In a bid to make it attractive to deploy its security software in virtual machine environments, McAfee Monday disclosed a cut-rate pricing strategy for its server-based software products when used on VMware ESX servers.
Packaged as server security suite called "McAfee Total Protection for Virtualization," McAfee's VirusScan Enterprise, AntiSpyware Enterprise and Host Intrusion Prevention software will be sold by year-end in a bundle that could net customers using VMware servers a 50 percent discount or more compared with traditional server deployment.
"Instead of charging per virtual machine, we'll only be charging per physical machine," says Kenneth Tom, senior product marketing manager for virtualization.

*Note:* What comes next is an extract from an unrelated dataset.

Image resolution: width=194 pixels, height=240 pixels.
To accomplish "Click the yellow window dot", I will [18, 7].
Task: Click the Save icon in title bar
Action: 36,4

Since McAfee reckons that companies typically install anywhere from six to 12 virtual machines per physical server, buying the Total Protection for Virtualization package would be much less expensive than purchasing the server security software for each virtual machine.
McAfee may have a similar package for other virtual machine servers in the future, including Citrix XenSource and Microsoft Hyper-V, Tom says.
With one exception, the McAfee Total Protection for Virtualization will contain basically the same Windows- and Linux-based security software for malware and intrusion prevention McAfee has on the market today. The one new product is McAfee VirusScan Enterprise for Offline Virtual Images. This server-based product is intended to ensure that malware and patching updates are being made to VMware virtual machine images stored offline.
"These offline images, whether kept for disaster recovery or a testing environment, can fall behind in patches," Tom says.
With the McAfee offline images product, network managers could scan and clean these images without having to bring the images online. Like the rest of the virtualization suite, this would all be controlled through McAfee's existing ePolicy Orchestrator management console.
McAfee acknowledges the next transformation for security in VMware environments is expected to come with the VMsafe technology from VMware, which would give security vendors access to the VMware hypervisor and eliminate the need to run multiple instances of security software to protect each virtual machine.
While VMsafe was announced by VMware last February, McAfee doesn't anticipate the technology being ready to make it into the McAfee Total Protection for Virtualization suite by year-end.